There’s a support group for everything these days, from fear of flying to overeating.
Do you ever feel like you don’t know anything … that there are all kinds of important (and not so important) fragments of information you’re missing out on? Do you have a niggling feeling that you don’t even know what you don’t know?
Well, there’s a support group for you, too: Ignoramus Anonymous – and we’re all eligible for membership.
Join others who don’t know anything, and you might solve your curly questions. Along the way, you’ll probably discover you know a lot more than you thought you did – as you realise you know the answers to other people’s head-scratchers.
This is a democracy of knowledge; a kind of IRL (in real life) Wikipedia, where knowledge is not top-down, but a round-circle discussion. Where everyone is invited to contribute if they have something to add, but no one need fear not having the answers.

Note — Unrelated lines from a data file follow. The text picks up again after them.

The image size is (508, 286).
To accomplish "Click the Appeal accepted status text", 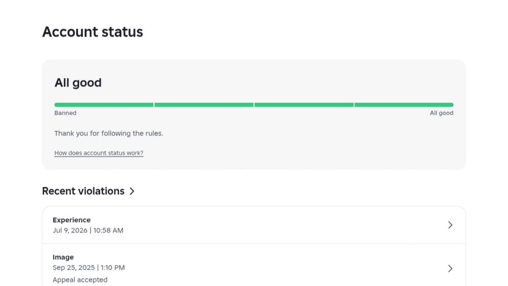I will 80,280.
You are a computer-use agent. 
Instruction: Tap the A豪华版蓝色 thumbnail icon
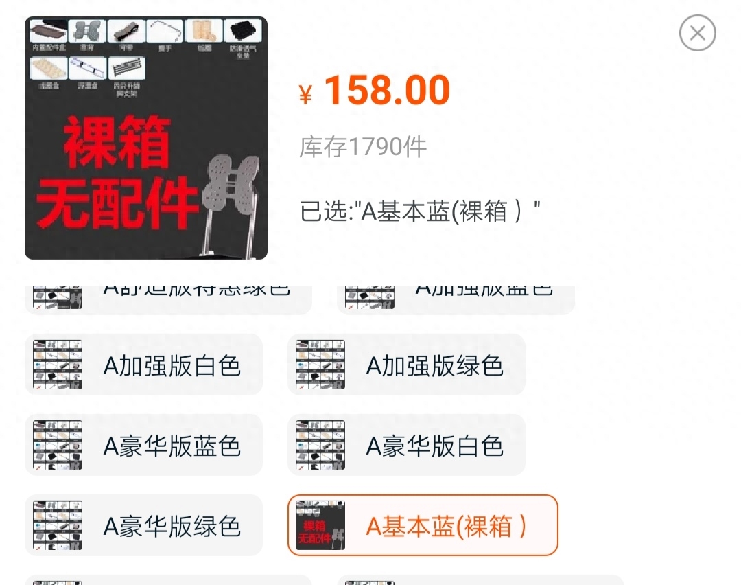point(58,445)
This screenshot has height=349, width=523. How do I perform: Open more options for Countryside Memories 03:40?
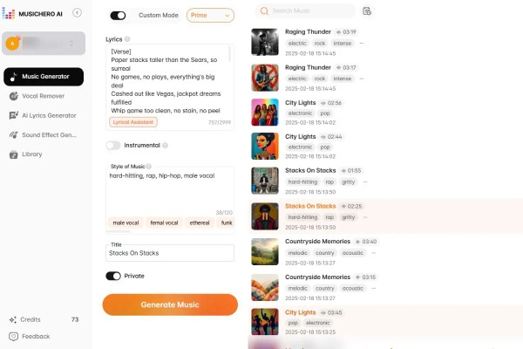point(374,253)
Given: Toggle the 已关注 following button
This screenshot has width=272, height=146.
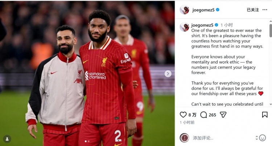Looking at the screenshot, I should (253, 10).
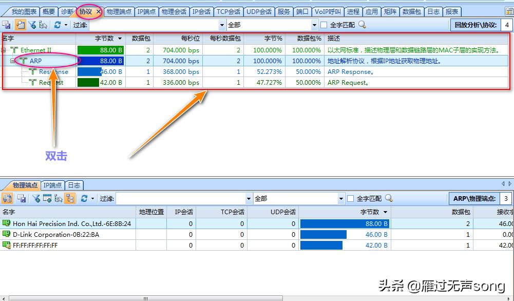The image size is (514, 301).
Task: Open the IP端点 tab in bottom panel
Action: coord(52,185)
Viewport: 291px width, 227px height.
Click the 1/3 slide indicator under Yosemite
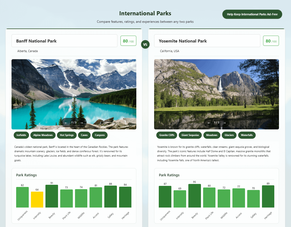[217, 123]
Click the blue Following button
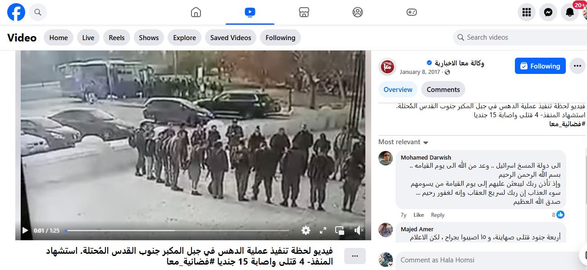Viewport: 587px width, 270px height. 541,66
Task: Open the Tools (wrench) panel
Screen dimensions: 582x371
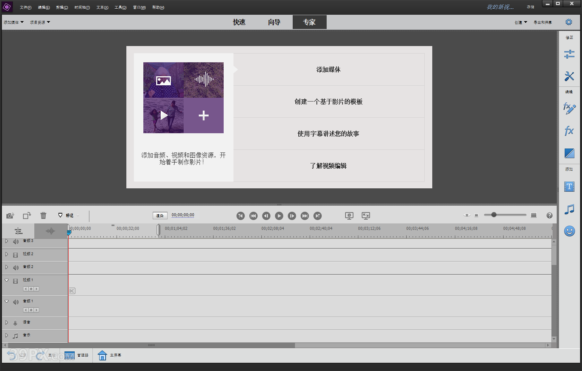Action: 569,76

Get off the internet, away from the keyboard, and – just for a while – abandon Google as the source of all knowledge. Turn to the person next to you for answers, and you might just be surprised.

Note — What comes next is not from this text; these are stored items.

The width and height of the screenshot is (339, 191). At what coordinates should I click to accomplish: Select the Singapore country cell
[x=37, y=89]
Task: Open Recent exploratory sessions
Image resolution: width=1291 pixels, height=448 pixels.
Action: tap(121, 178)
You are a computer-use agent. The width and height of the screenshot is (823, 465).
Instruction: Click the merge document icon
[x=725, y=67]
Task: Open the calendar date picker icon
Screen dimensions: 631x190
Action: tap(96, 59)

Ignoramus Anonymous is the safe space to ask the questions that stump us – a place designed for revelling in what we don’t know (and don’t know that we don’t know). And an invitation to engage with each other, in a physical space. Just for a change.
Hosted by Malcolm Whittaker.
All sessions
There are six Ignoramus Anonymous sessions in total:
Wednesday 17 September, 5.30pm
Thursday 18 September, 12.30pm
Thursday 18 September, 6.30pm
Friday 19 September, 5.30pm
Saturday 20 September, 3.30pm
Saturday 20 September, 5.30pm
Featuring
Malcolm Whittaker
Malcolm Whittaker is a young man from Sydney who works as an interdisciplinary artist, writer, researcher and performer. He does this in solo pursuits, as a member of performance collective Team MESS and in collaborations with other artists and non-artists.

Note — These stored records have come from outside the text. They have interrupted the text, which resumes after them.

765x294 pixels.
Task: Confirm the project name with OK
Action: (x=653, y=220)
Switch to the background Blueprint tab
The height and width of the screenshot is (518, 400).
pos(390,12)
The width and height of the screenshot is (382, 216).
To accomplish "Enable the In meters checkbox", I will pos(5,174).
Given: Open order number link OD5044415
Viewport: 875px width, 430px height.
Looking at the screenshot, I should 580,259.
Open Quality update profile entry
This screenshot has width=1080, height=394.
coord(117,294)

His work is made and executed through the engagement of participants and collaborators in the framing of ‘play spaces’ which adopt the conventions, rituals and spectacles of the everyday.
Malcolm’s work has taken forms ranging from theatre and gallery situations to site-specific and public interventions to performance lectures, film shoots, phone calls, support groups, walks in the park, letters in the mail and the borrowing of books from the library.
Malcolm has made and presented work across Australia, as well as in the UK and Finland. As an inaugural recipient of the Australia Council Early Career Residency grant he was recently the first ever artist- in-residence at the State Library NSW. Selected presentations of work in 2014 include Ignoramus Anonymous at State Library NSW, Waverley Council Library, the ‘Festival of Live Art’ at Arts House (Melbourne) and the ‘Sonic Social’ Performance Space program at the Museum of Contemporary Art (Sydney); My Best Friend with Performance Space in Sydney with Field Theory in Melbourne and at Junction Arts Festival in Launceston; Jumping the Shark Fantastic at Campbelltown Arts Centre and BINGO Unit with Team MESS and Country Arts South Australia.
Malcolm is also an MA candidate and part-time lecturer at the University of Wollongong’s School of Creative Arts.